12. Sakit

29.3K 3K 48
                                    

Ini adalah minggu pagi. Yang seharusnya jumat sore kami sudah pulang namun ditunda karena Mas Nata minta tambahan satu hari lagi berlibur disana. Jadi, sabtu malam kami baru sampai di Bandung. Karena aku tidak mampu lagi untuk sekedar merapikan, alhasil baju, barang dan perlengkapan lainnya pun masih tertata rapi didalam koper. Tidak patut dicontoh si pemalas ini.

Aku terusik ketika sorot cahaya matahari memasuki seluruh penjuru kamar kami. Rasanya semalam aku menyalakan pendingin ruangan. Tapi kenapa leher, punggung juga perutku terasa panas dan berat. Lantas segera aku membalikkan tubuhku. Mas Damar masih tidur dengan damai sambil memelukku erat. Perlahan, kulerai pelukkannya. Tanganku terulur menyentuh dahinya. Kupastikan lagi jika sumber panas tadi bukan darinya.

Tapi, tunggu dulu. Mas Damar demam. Badannya panas.

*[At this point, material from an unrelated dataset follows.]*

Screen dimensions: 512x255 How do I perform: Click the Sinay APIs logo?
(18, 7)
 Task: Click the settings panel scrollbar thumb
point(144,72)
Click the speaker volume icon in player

Segera aku duduk dan mencari dimana alat pengatur suhu ruangan. Kumatikan seraya berdecak sebal, ah bodoh. Pasti Mas Damar masuk angin. Pasalnya, setibanya kami di rumah. Aku dan Mas Damar belum mengisi perut lagi.

"Ta," panggil Mas Damar nyaris berbisik dengan suaranya yang melemah. Matanya masih terpejam sempurna.

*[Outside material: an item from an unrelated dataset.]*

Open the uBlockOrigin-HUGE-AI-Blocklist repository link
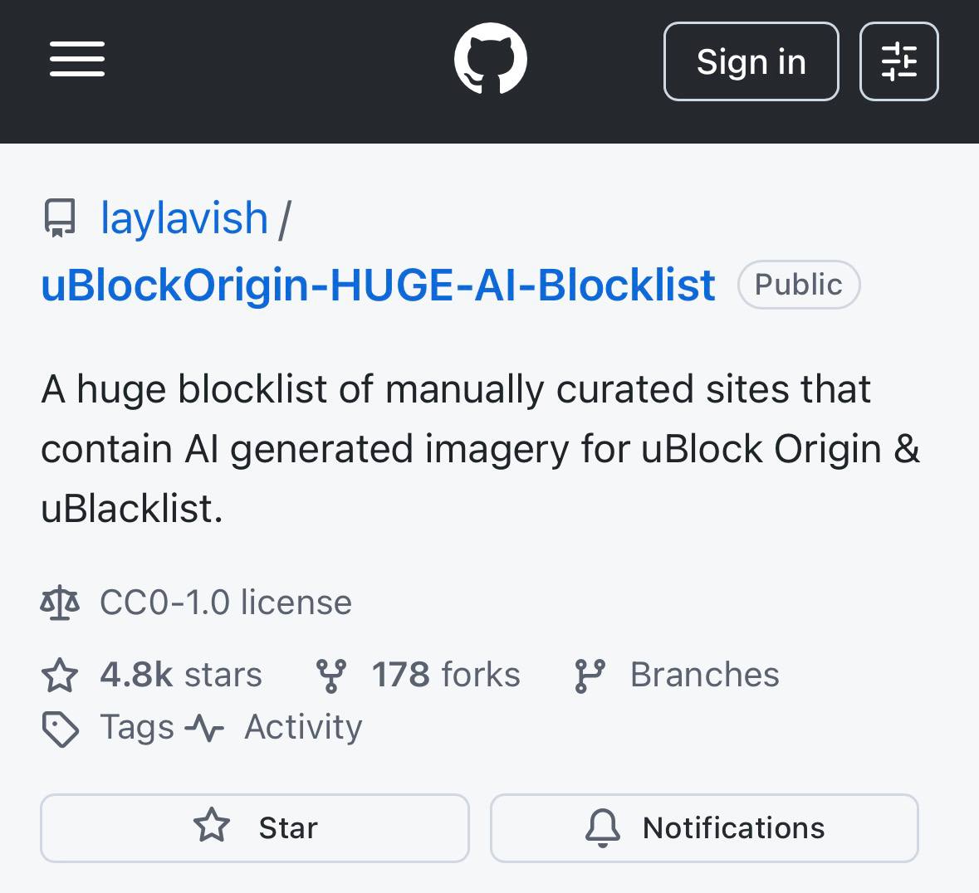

Aku naikkan selimut tebal berwarna biru tua ini sebatas bahu Mas Damar. "Mas Damar sakit."

Ia mengangguk kecil.

"Mas Damar badannya panas," kataku lagi seraya mengusap dahinya lembut.

Ia mengangguk lagi.

"Aku buatin bubur ya? Tapi agak lama. Atau mau beli aja biar cepet? Mas belum makan apa-apa lagi 'kan semalam."

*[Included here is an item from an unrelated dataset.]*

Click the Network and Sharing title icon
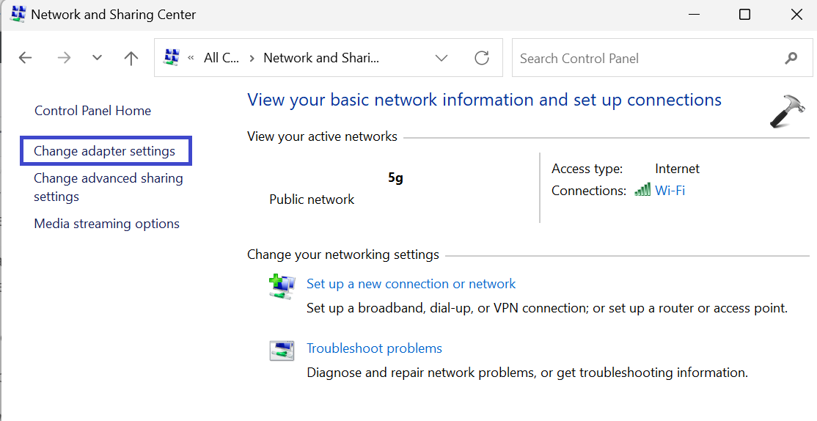The width and height of the screenshot is (817, 421). [18, 14]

Ia menggeleng dan membuka matanya perlahan. "Kamu," ujarnya.

"Aku? Apa?" Tanyaku.

"Bubur bikinan kamu aja," lalu ia memejamkan matanya lagi.

Aku turun dari ranjang dan mendekat ke sisi ranjang samping Mas Damar. "Mas kepalanya pusing, ngga?" Tanyaku.

Ia mengangguk dan membawa tanganku untuk dipeluk. "Dingin, Ta."

Aku gelagapan. Bagaimana ini? Pertama kalinya Mas Damar sakit. Aku belum tahu apa yang biasa ia makan jika sakit. Obat apa yang biasa ia minum jika demam atau pusing. Karena setiap orang pasti berbeda penanganannya.

"Iya, tunggu sebentar ya. Aku ambil kompres dulu."

Mendadak aku lupa dimana menaruh baskom kecil. Alih-alih mencarinya, aku mengambil mangkuk sayur saja biar cepat. Untungnya aku ingat jika menyimpan handuk kecil dinakas samping tempat tidur.

Setelah selesai kukompres dahi Mas Damar. Segera aku ke dapur. Menanak nasi dengan air kaldu ayam yang sebelumnya aku simpan dalam lemari es. Ingat, air atau kaldunya harus banyak agar nasinya menjadi bubur.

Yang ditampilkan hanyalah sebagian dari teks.